→ **Given text**:
********************
18. Always be humble. No one has any right to make himself arrogant at another's expense. Next to G-d's greatness, any human being is less than tiny. And, you are obligated "to walk meekly with your G-d (Micha 6:8)."

19. To avoid miscommunication, at every step necessary, get verification of intended meaning. Never risk a fight over misunderstanding.

20. Consistently have your tone, face, gestures and body language conform with your words, so that the understandability of your intended meaning is not corrupted by your other-than-verbal "signals."

21. Ask, "Is this resolution satisfactory? If not, what else is needed for it to be?"

22. Keep your differences private, except for people who objectively have the ability to be fair and to help. Never expose your quarrel to others and never let meddlers get involved or, worse, take sides.

23. Be careful that your children are always totally shielded from your differences.

24. Appreciate what you have in your relationship partner - don't risk damaging or losing the positives. Keep perspective. How does this interchange or upset fit into the "big picture" and your entire life? It is probably petty, in long run terms.

25. A valid principle and an invalid expression of it make you automatically wrong. A valid case is no license for invalid behavior. You cannot separate a valid position from valid handling of it.

26. If you need a psychologist or other mental health professional, he/she must be G-d fearing, knowing the difference between traif and kosher therapies and who is either learned enough to handle religious questions in the therapy or at least enough to take questions to a qualified rov.

27. The Talmud (Taanis 20b) says to "Be as soft and bendable as a reed." Be gentle and adaptable with people.

28. When a question is beyond your ability to handle peacefully or effectively, have the policy: "We don't have fights, we have shaalos!" and call a qualified rov to get Torah instruction for what to do.
********************
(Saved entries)
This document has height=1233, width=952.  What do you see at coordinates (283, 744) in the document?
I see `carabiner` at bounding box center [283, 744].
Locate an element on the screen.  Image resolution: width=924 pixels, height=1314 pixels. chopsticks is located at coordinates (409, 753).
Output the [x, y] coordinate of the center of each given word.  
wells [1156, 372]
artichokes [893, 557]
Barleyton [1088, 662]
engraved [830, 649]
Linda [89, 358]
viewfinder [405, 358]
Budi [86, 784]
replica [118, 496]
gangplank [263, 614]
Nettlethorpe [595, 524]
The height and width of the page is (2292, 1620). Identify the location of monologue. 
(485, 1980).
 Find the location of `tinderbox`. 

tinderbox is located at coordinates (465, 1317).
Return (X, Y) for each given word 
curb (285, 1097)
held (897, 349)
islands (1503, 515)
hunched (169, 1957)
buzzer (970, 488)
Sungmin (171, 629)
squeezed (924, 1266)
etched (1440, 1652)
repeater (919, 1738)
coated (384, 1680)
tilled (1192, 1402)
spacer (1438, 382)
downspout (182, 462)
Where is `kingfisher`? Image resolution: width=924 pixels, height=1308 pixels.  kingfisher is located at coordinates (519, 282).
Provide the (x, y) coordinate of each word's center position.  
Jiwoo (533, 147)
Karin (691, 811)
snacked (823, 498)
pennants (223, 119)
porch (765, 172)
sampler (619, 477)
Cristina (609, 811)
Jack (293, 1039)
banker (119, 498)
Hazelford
********************
Answer these from the guidelines on handling disagreements:
(a) Which verse is cited for the duty "to walk meekly with your G-d"?
(b) Who must always be totally shielded from your differences?
(c) According to the Talmud (Taanis 20b), you should be as soft and bendable as what?
Rely only on the guidelines for the answers.

(a) Micha 6:8
(b) Your children
(c) A reed